» ACTIVITY
Below is a listing. Write out exactly its lines between the one holding "Screenshot is 453x2576." and the one holding "[Aging machine, brushing", inclusive.

» STORED DATA
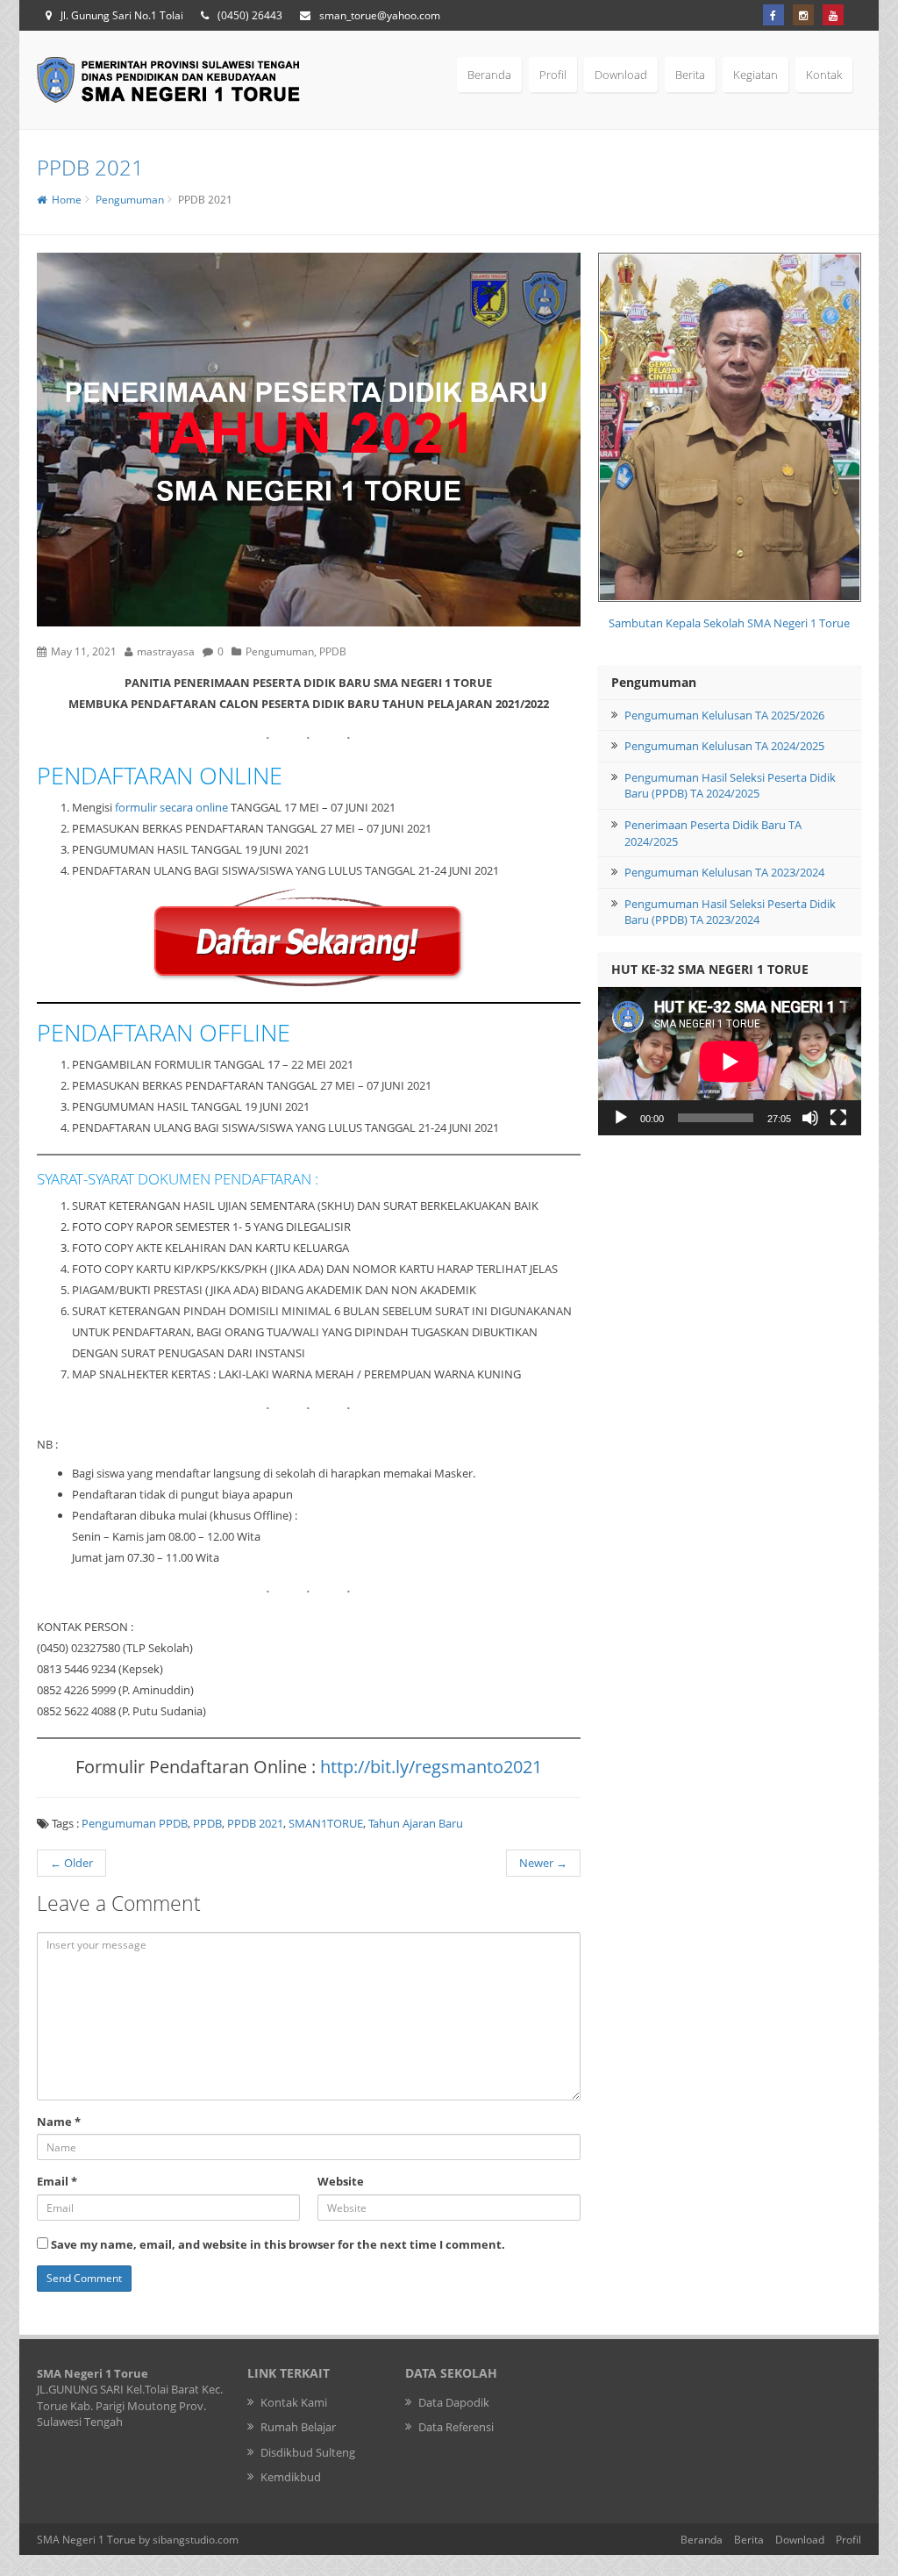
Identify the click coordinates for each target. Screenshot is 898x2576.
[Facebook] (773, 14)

---

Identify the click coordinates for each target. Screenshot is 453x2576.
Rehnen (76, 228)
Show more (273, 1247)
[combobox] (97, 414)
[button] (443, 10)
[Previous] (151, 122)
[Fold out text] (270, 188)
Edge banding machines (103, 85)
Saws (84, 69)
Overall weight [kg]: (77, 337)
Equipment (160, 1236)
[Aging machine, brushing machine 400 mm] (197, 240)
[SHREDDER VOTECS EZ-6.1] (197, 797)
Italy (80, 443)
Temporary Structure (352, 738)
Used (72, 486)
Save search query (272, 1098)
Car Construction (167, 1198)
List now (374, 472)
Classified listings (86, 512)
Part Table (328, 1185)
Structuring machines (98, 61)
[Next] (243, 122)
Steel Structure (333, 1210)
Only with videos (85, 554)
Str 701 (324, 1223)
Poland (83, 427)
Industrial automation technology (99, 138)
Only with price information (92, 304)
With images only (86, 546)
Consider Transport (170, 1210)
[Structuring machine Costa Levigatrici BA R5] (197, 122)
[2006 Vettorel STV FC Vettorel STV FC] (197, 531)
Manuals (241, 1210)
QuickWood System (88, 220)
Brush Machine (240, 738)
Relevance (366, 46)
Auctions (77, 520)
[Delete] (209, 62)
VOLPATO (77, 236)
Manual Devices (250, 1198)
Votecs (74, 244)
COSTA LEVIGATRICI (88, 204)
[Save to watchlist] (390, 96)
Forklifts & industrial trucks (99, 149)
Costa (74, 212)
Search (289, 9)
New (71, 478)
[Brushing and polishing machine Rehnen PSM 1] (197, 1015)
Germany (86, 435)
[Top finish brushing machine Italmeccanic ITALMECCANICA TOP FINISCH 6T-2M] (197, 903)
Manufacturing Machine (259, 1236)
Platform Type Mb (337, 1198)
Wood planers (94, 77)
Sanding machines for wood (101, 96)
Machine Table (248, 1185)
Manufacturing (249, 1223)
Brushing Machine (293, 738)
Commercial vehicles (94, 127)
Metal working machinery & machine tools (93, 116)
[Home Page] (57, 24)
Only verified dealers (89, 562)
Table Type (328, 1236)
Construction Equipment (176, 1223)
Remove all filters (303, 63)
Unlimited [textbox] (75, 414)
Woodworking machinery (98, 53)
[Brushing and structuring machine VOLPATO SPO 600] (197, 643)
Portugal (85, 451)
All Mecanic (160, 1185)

==

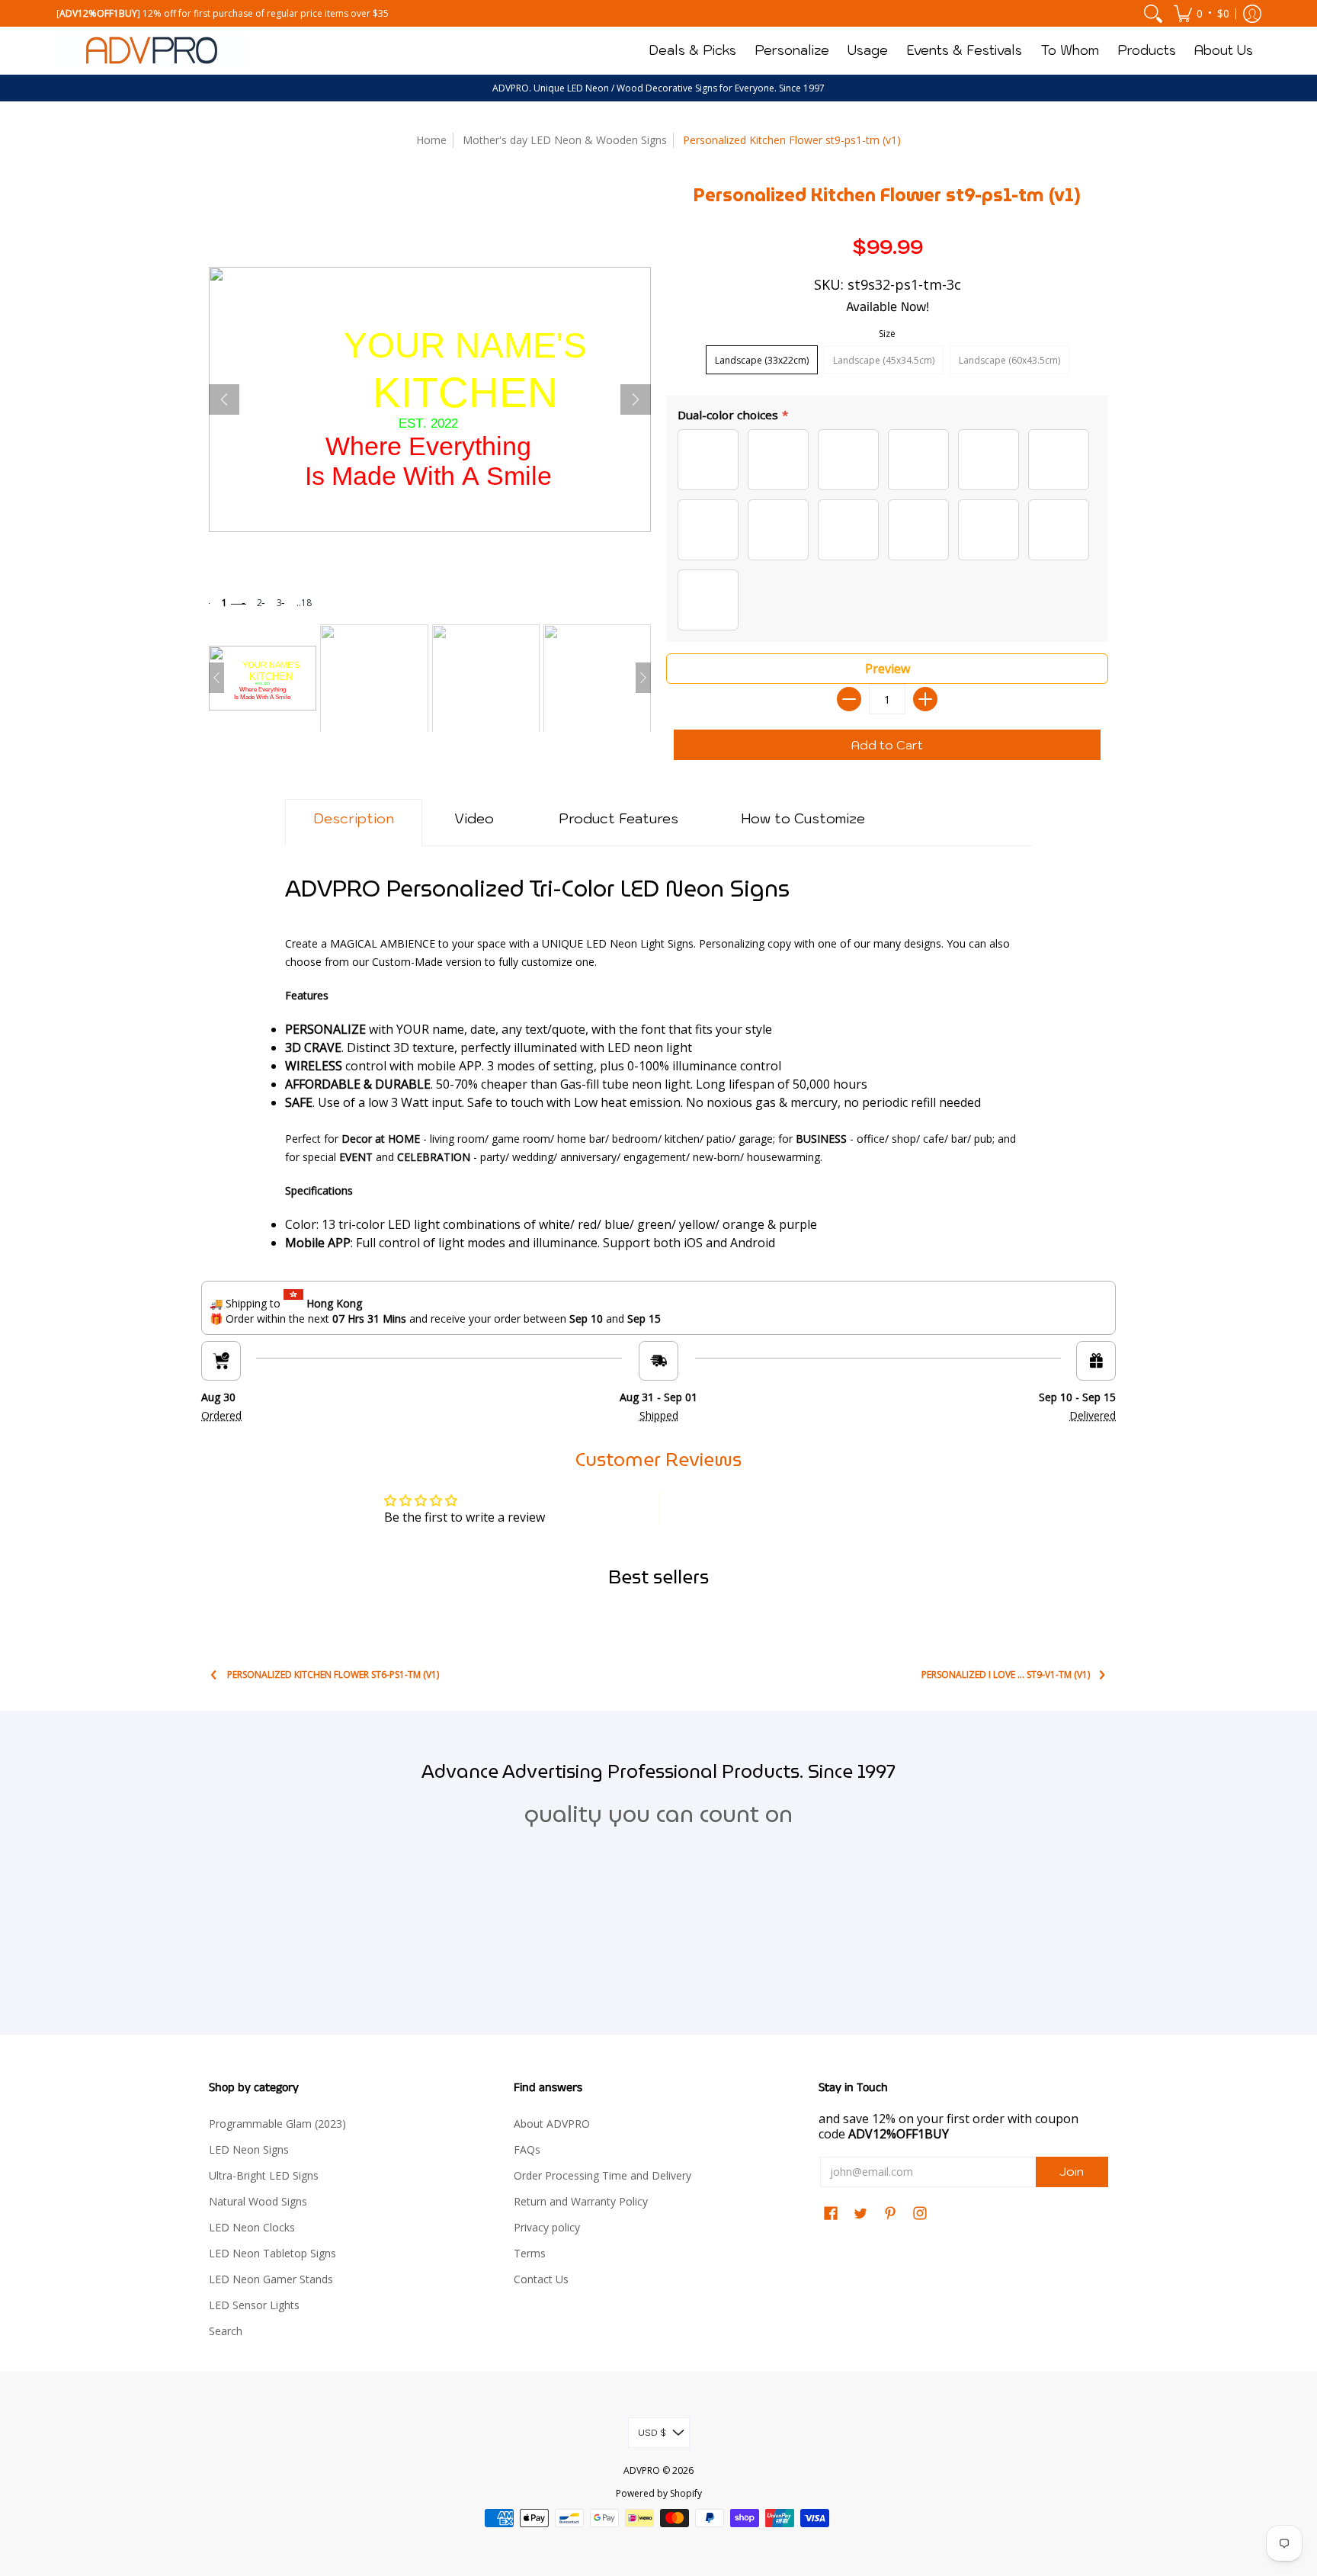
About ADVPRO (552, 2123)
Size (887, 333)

» ANSWER BELOW
Identify the click coordinates for each target. Screenshot is 453x2576.
Rehnen (76, 228)
Show more (273, 1247)
[combobox] (97, 414)
[button] (443, 10)
[Previous] (151, 122)
[Fold out text] (270, 188)
Edge banding machines (103, 85)
Saws (84, 69)
Overall weight [kg]: (77, 337)
Equipment (160, 1236)
[Aging machine, brushing machine 400 mm] (197, 240)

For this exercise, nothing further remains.